**SET EXERCISE:** Write out the lines of the listing below word for word, from the line that contains "This screenshot has height=361, width=594." through the line that contains "Looking at the screenshot, I should 210,201.", with both of those lines included. Leave the pictures out of your answer.
=== RAW RECORDS ===
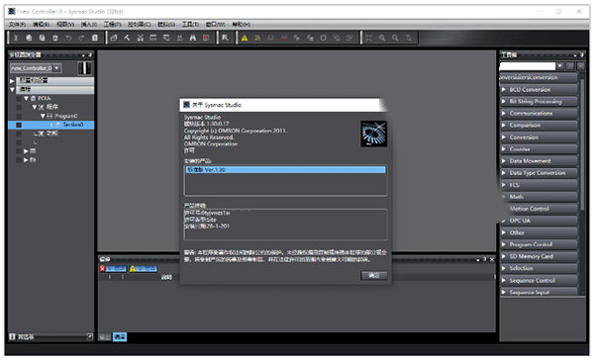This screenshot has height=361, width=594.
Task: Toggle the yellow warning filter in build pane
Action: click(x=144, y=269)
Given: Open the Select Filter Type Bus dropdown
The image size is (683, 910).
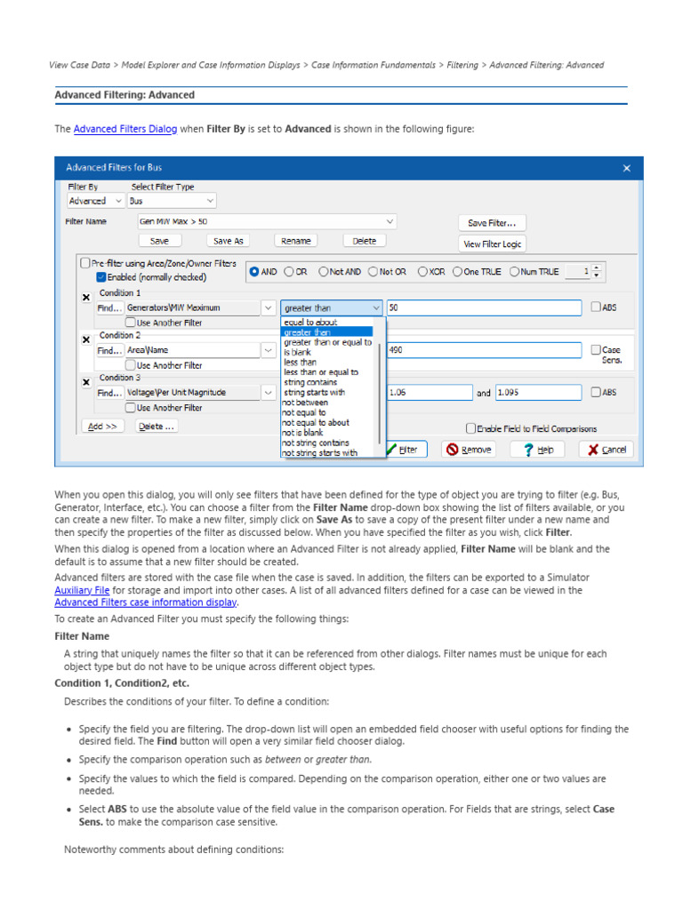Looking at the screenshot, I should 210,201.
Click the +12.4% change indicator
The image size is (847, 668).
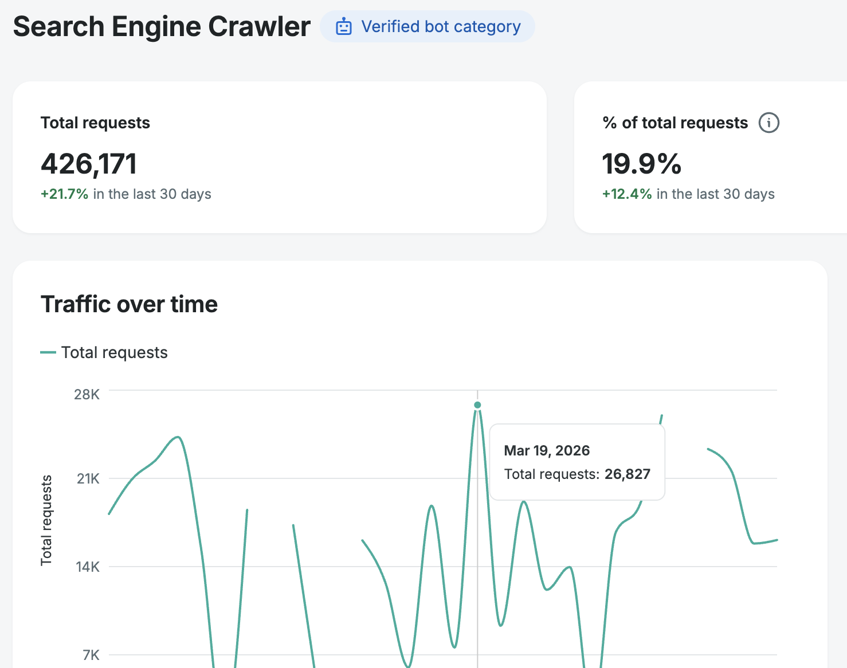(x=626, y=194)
===
=== RAW RECORDS ===
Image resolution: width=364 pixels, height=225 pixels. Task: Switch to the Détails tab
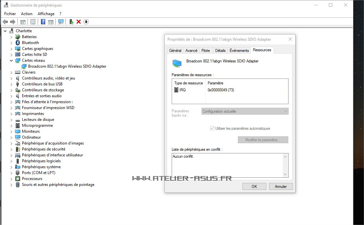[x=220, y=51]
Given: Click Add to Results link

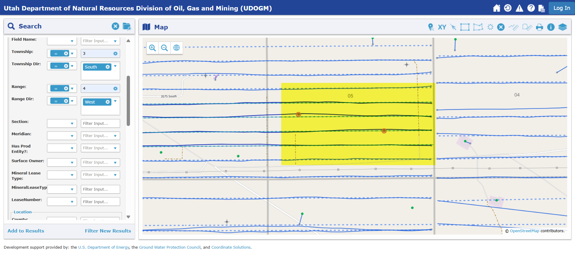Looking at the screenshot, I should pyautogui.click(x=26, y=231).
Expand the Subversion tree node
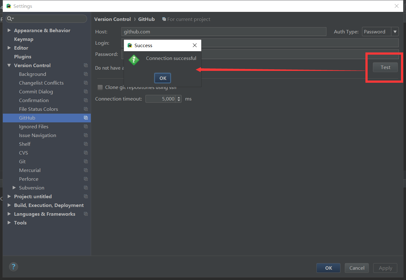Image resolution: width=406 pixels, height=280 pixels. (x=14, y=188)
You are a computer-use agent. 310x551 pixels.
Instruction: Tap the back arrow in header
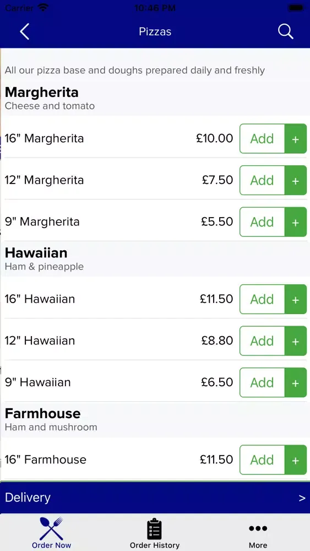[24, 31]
===
**PROBLEM SOLUTION:**
This screenshot has height=361, width=594.
Task: Toggle the yellow warning filter in build pane
Action: click(x=144, y=269)
Given: Open the Select Filter Type Bus dropdown
The image size is (683, 910).
Looking at the screenshot, I should 210,201.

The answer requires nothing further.